夢幻指弾 二十八
21
──同時刻、地下バー『イーグル』。
「子供をさらって人質にするだと!?」
「ひっ──!?」
衛は怒鳴り、左手でオールバックの男の胸ぐらを掴んだ。
男は、今にも失禁しかねないほどにたじろいでいる。
「答えろ!! あのカスはどこにいる!!」
「し、知らねえって……!」
「とぼけんな!! 秀児の前に俺が殺すぞ!!」
「し、知らねえ、本当に知らねえんだよ! 廃ビルに立てこもるって言って、そのまま野口さんたちとガキをさらいに行っちまったんだよ!!」
オールバックの男は震えあがりながら、悲鳴をあげるかのようにそう答えた。
その様子に、嘘をついているような素振りは見られなかった。
「う、うそ」
傍らで震える声が聞こえた。
衛はハッとした顔でそちらを見る。
そこには、青ざめた顔で呆然と立ち尽くすマリーの姿があった。
「こ、子供が、人質……? し、死ぬ……? こ、殺される……?」
「落ち着け、冷静になるんじゃマリー」
放心状態でうわ言のように呟くマリーに、舞衣が諭すように語りかける。
舞衣もまた青ざめた顔をしていたが、マリーよりも多少は落ち着いているように見えた。
「助ければよい。まだ間に合う。わしらが助けるんじゃ。分かるか?」
「う、うん。そう、そうよね。あたしらが助ければいいんだよね」
舞依の言葉に、マリーは我を取り戻したようであった。
しかし、声はまだ震えている。完全に動揺は抜けきっていない。
(……キレてる場合じゃない。俺も冷静にならないと)
衛は、動揺している己の心を反省すると、一度深呼吸をした。
「……悪かった」
「お、おう……」
衛が手を離すと、男はよろよろと二歩下がった。
ほんの少しだけ安堵しているようではあったが、衛を見る目には怯えが見て取れた。
その目を見て、少しの罪悪感と後味の悪さを感じながら、頭を掻いた。
「本当に居場所は知らないんだな」
「……おう」
「なら、奴らの私物はないか」
「私物?」
「そうだ。江上秀児か野口の私物。
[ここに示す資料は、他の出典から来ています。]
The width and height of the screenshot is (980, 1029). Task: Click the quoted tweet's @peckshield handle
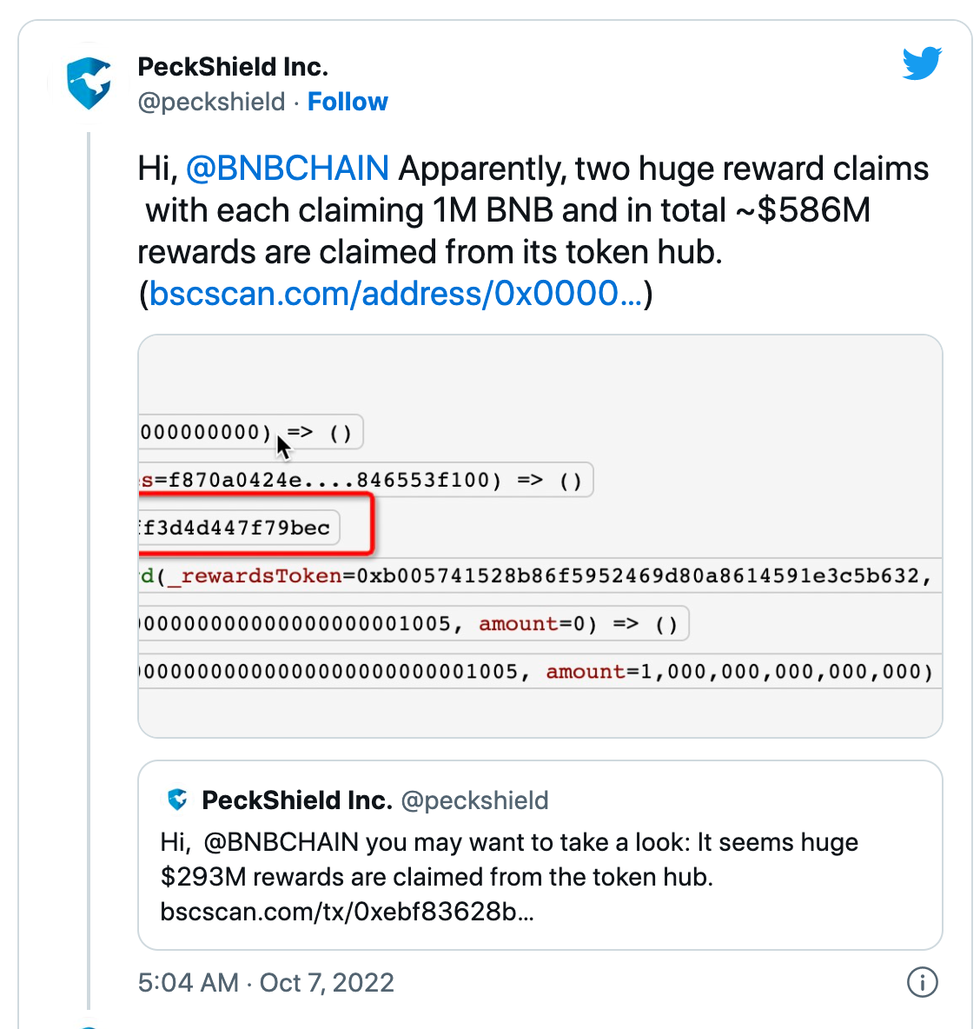coord(474,800)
それさえあれば、居場所を捜せる」
「……私物か……それなら──」
「おい! お前マジでこいつらに手ェ貸すつもりかよ!?」
その時、周囲の他のならず者たちが口を挟み始めた。
衛がオールバックの男に詰め寄っていた時、彼らは皆震え上がりながら、黙って事の成り行きを見守っていた。
しかし、どうやら自分たちに危機が及ぶことだけは、看過できないようであった。
「秀児の野郎が『邪魔したら殺す』って言ってただろうが!! 忘れちまったのかよてめえ!!」
「だ、だってよぉ……」
オールバックの男は、委縮した様子でたじろく。
そんな彼に、周囲の仲間たちは矢継ぎ早に罵声を浴びせかけた。
「ふざけんな! お前のせいで俺らまで殺されるかもしれねえんだぞ!!」
「イモ引いてんじゃねえよヘタレ!!」
「ヤキ入れンぞコラ!!」
「ぬしら、まだそんなことを言っておるのか!!
次の瞬間、舞依がピシャリと叫んだ。
店内に響くその一声で、半グレたちの喧騒は一瞬で静まり返った。
「ぬしらが、自分たちの命を惜しがる気持ちは解かる。しかし、ぬしらだけでなく、子どもの命もかかっておるんじゃぞ! ぬしらよりももっと若い、大人にもなっておらん子どもたちが、今まさに死にかけておるんじゃぞ!!」
「「「……」」」
舞依の叱責に、彼らは何も答えなかった。
無反応だったのではない。
答えはしなかったが、半グレたちは確かに反応を示していた。
──意気消沈する者。
──何かを言い返そうとするも、言葉が見つからない者。
──どうしていいか分からず、顔を覆う者。
舞依の心からの叫びは、確かに彼らの耳に届いていた。
「俺たちは人質を助けに行く」
衛は、彼らの前に一歩踏み出した。
そして、凄まじい形相で彼らを睨みつけた。